No need for the local here, just construct within the call expression.

lib/Parse/ParsePragma.cpp
1432–1433

Instead of calling Attrs.begin() multiple times, I think we should hoist this local variable up and use it when needed.

lib/Parse/ParseStmt.cpp
629–630

No need to check empty().

lib/Sema/DeclSpec.cpp
996–997

writtenBS.ModeAttr = llvm::any_of(getAttributes(), [](const auto &AL) { return AL.getKind() == AttributeList::AT_Mode; });

lib/Sema/SemaDecl.cpp
6205–6206

You can use llvm::any_of() here as well to turn this into a one-liner. Because it looks like this is only used once, it might be worth ditching entirely.

lib/Sema/SemaDeclAttr.cpp
5789

I think this is a lot of churn for one use case -- attributes are generally expected as groups (especially because all of the attribute syntaxes allow you to pass multiple attributes within the designating syntax) and exposing a public method to process a single attribute encourages people to forget that detail. Personally, I think this is better left as a static function, especially because public functions have a habit of having their parameter lists augmented and this is a situation we emphatically do not want that (we want ProcessDeclAttribute() to have the same signature as the handleFooAttr() functions because I have high hopes of scripting more of this away with tablegen magic someday.

6667

I don't believe we need to check empty() here any longer.

lib/Sema/SemaDeclCXX.cpp
2819–2826

Can the return type and argument type be brought into alignment in terms of their constness?

lib/Sema/SemaLambda.cpp
1173

Should probably switch to parens for consistency.

1600

Should probably switch to parens for consistency.

lib/Sema/SemaStmt.cpp
4286

Should probably switch to parens for consistency.
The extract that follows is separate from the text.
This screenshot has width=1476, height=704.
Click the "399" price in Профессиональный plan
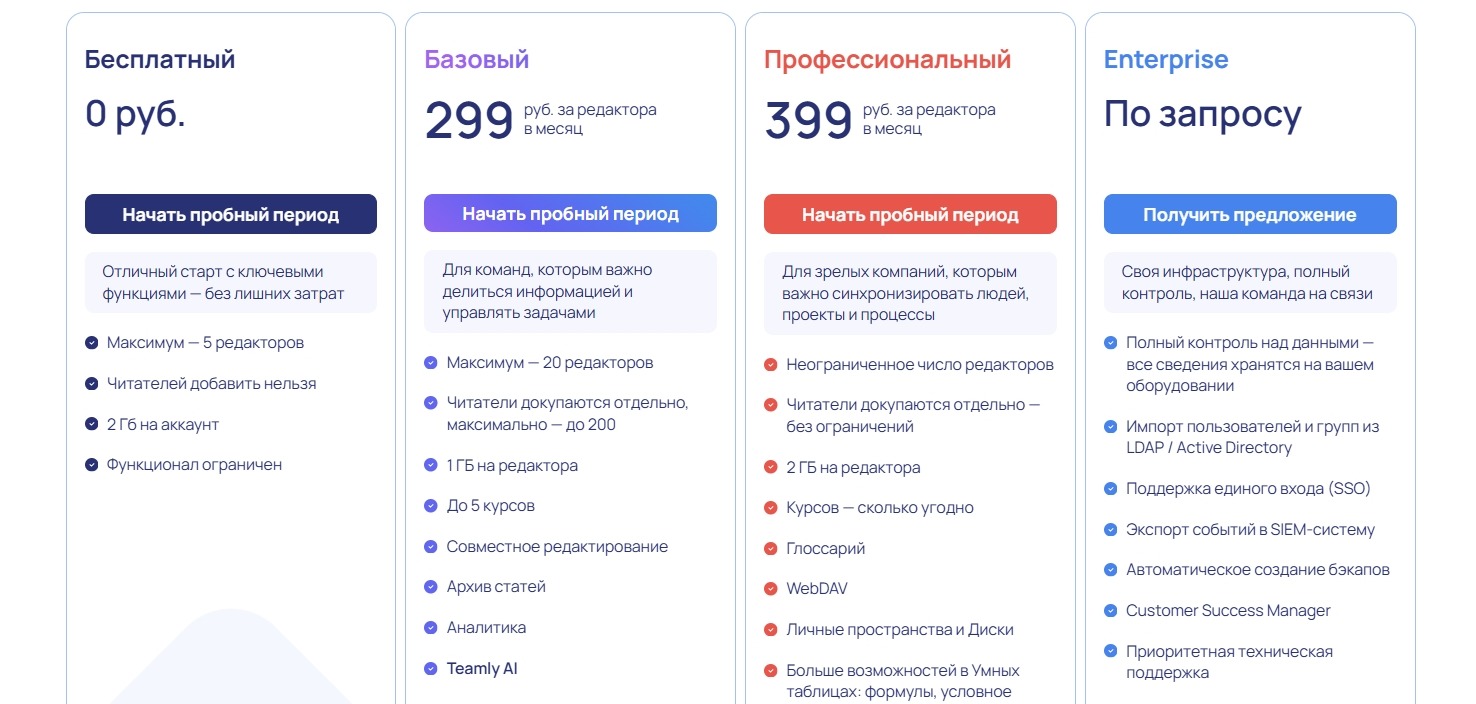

lib/Sema/SemaTemplateInstantiate.cpp
2128

Should probably switch to parens for consistency.

lib/Sema/SemaType.cpp
599

existin glist -> existing list

3997–4001

llvm::any_of?

4537–4538

llvm::any_of?

Honestly, I'm wondering if we want to add some inline helper free functions to AttributeList.h given how often we hit two different use cases. The two common ones seem to be "does this list contain an attribute of this kind?" and "get me the first attribute from this list with this kind".

5026–5028

llvm::any_of()?

5216

attrs -> Attrs

erichkeane updated this revision to Diff 154239.Jul 5 2018, 7:49 AM
erichkeane marked 33 inline comments as done.

I think I got all of @aaron.ballman s comments.
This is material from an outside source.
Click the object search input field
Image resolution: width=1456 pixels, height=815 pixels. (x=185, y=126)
include/clang/Sema/AttributeList.h
624

I thought it better reflected the usage, which is from 'createNew', this takes ownership. Though, I guess it should be pretty obvious since this is on AttributePool (and I can now see the alternate interpretation) so I'll change it back.

789–790

It seems to me just adding a second overload of each is more explicit and about the same amount of typing. I'll add those.
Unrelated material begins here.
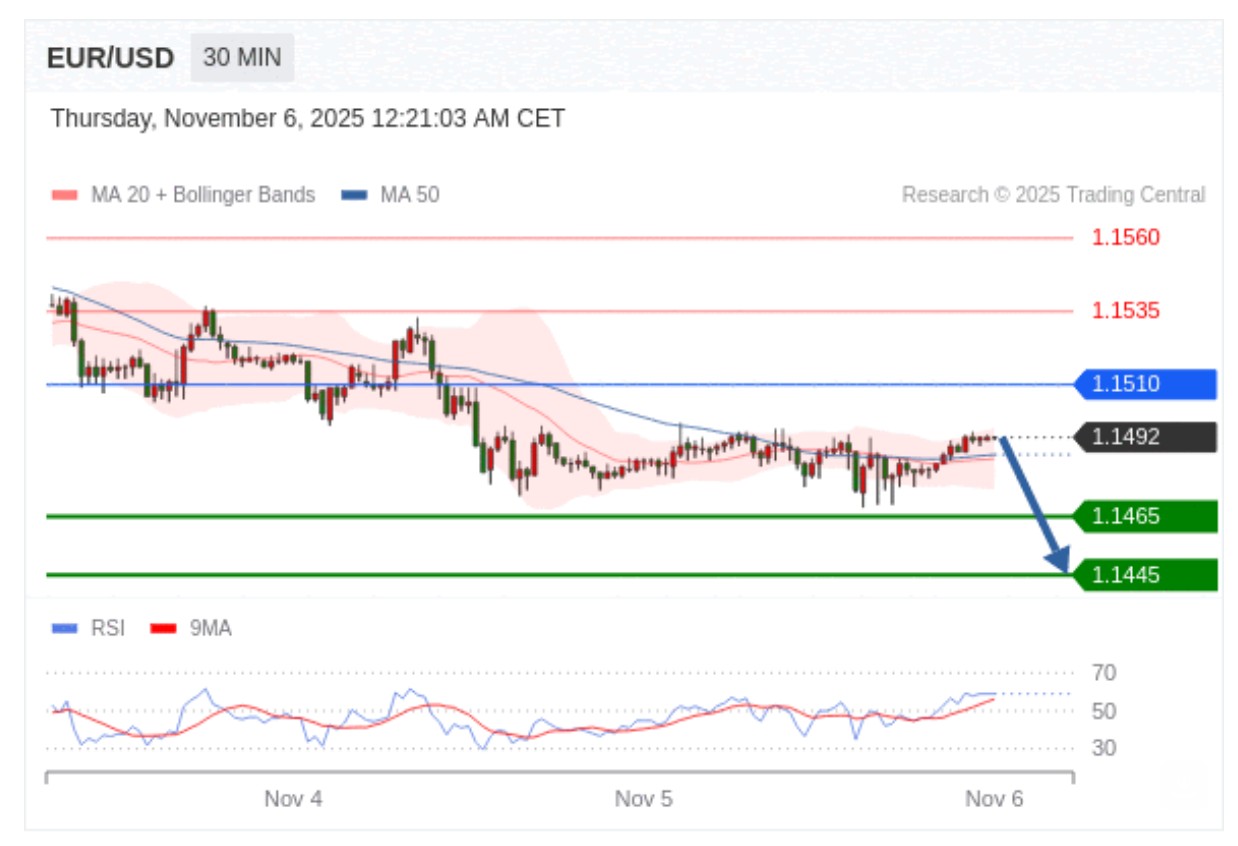Click the blue RSI legend swatch
Viewport: 1238px width, 846px height.
click(64, 629)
include/clang/Sema/DeclSpec.h
2132–2134

Thats exactly why. It steals ownership of them.

lib/Parse/ParseObjc.cpp
1202

I don't believe so. Likely just a leftover from the iterative conversion process where these were just forward iterators. Presumably SmallVector won't invalidate the iterators on removal in this situation?

@aaron.ballman any more feedback here? Or am I good to go?

aaron.ballman accepted this revision.Jul 12 2018, 12:47 PM

LGTM! Thank you for doing this work, Erich!